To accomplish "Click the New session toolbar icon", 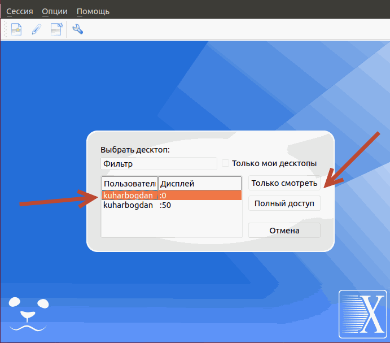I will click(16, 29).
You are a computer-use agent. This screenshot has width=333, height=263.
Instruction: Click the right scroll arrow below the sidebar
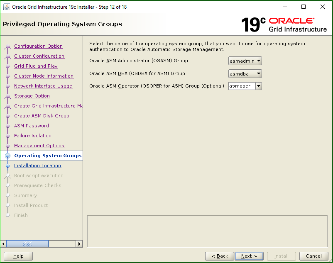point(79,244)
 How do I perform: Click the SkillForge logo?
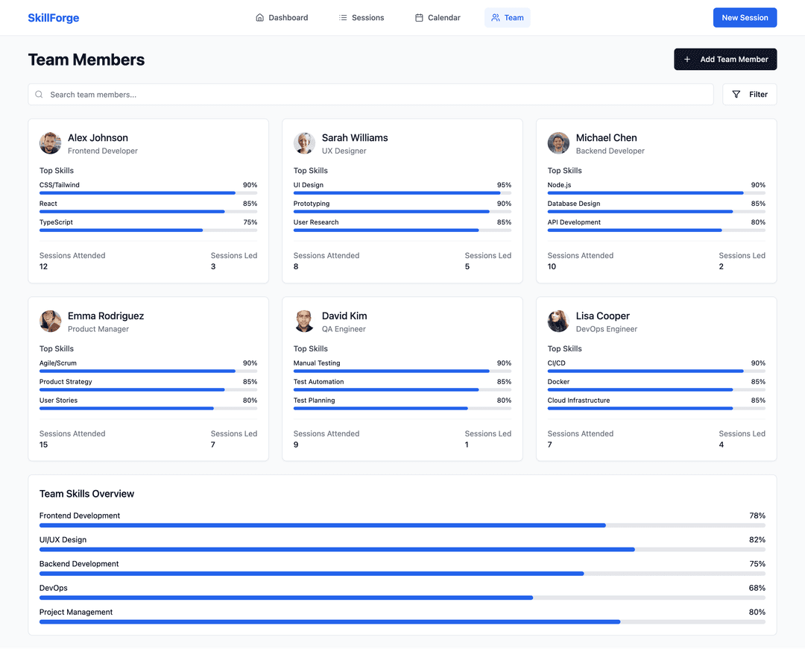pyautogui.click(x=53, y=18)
########################################
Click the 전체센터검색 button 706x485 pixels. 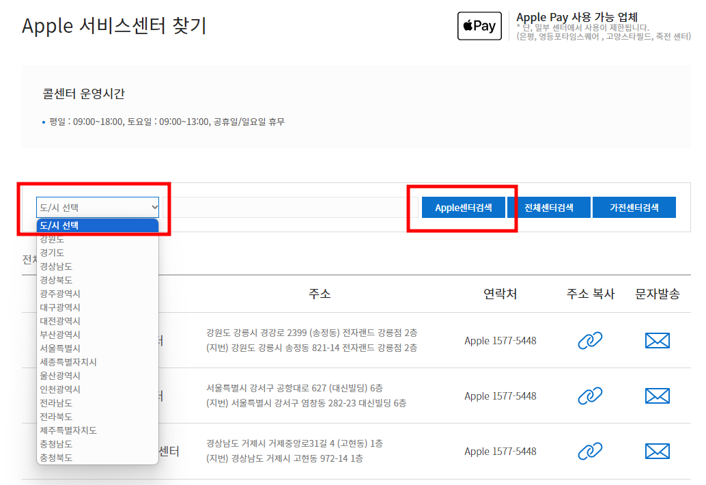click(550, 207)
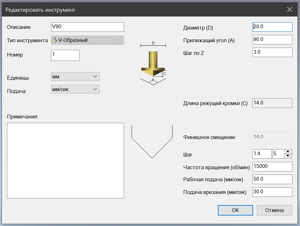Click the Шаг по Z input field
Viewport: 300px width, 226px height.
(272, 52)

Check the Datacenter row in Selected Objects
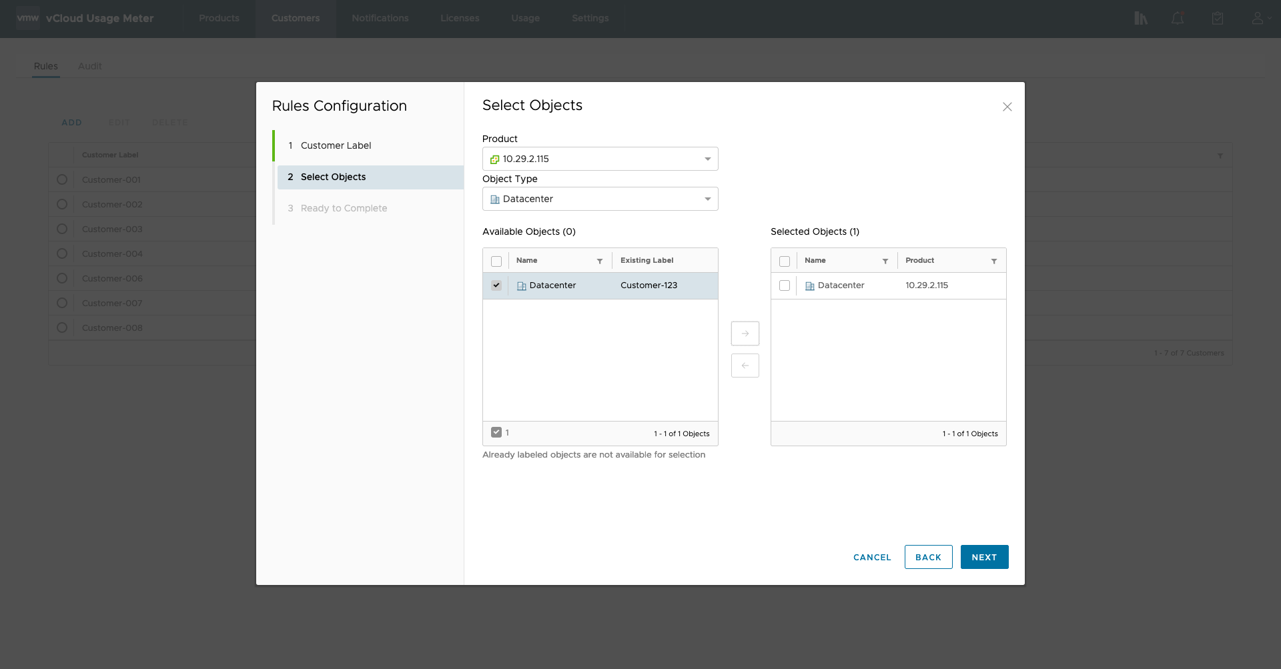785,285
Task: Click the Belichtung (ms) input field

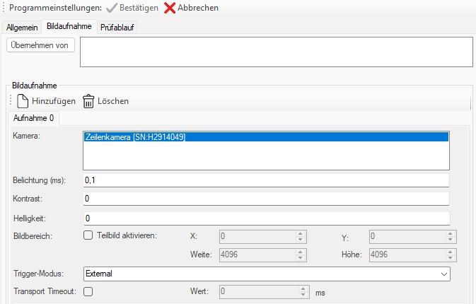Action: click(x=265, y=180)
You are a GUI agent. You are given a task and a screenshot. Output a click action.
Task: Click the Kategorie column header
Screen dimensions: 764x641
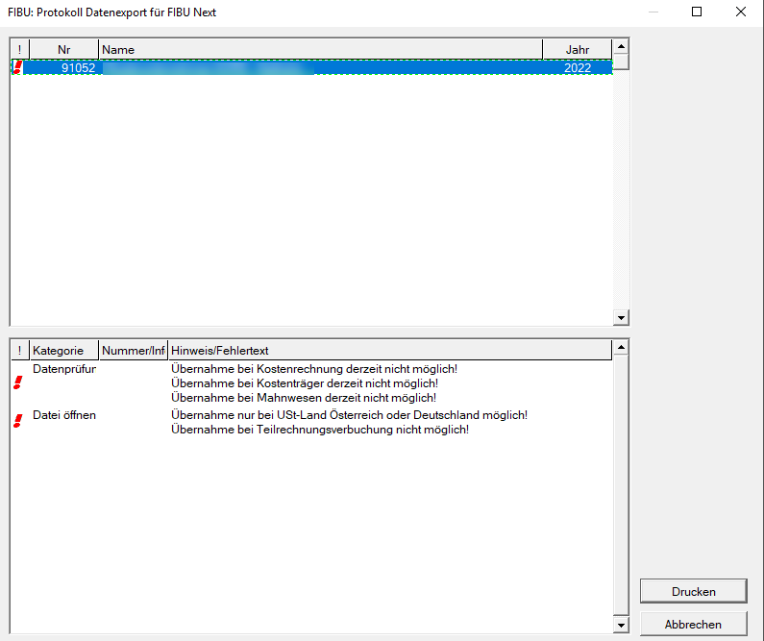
########################################
• What is needed:
Which lines of the records contain the string "screenshot"? Show every such line in full, and treat uppercase and lowercase as different.

• Answer for this exercise:
You are a computer-use agent. This screenshot has width=333, height=263.
You are a GUI agent. You are given a task and a screenshot. Output a click action.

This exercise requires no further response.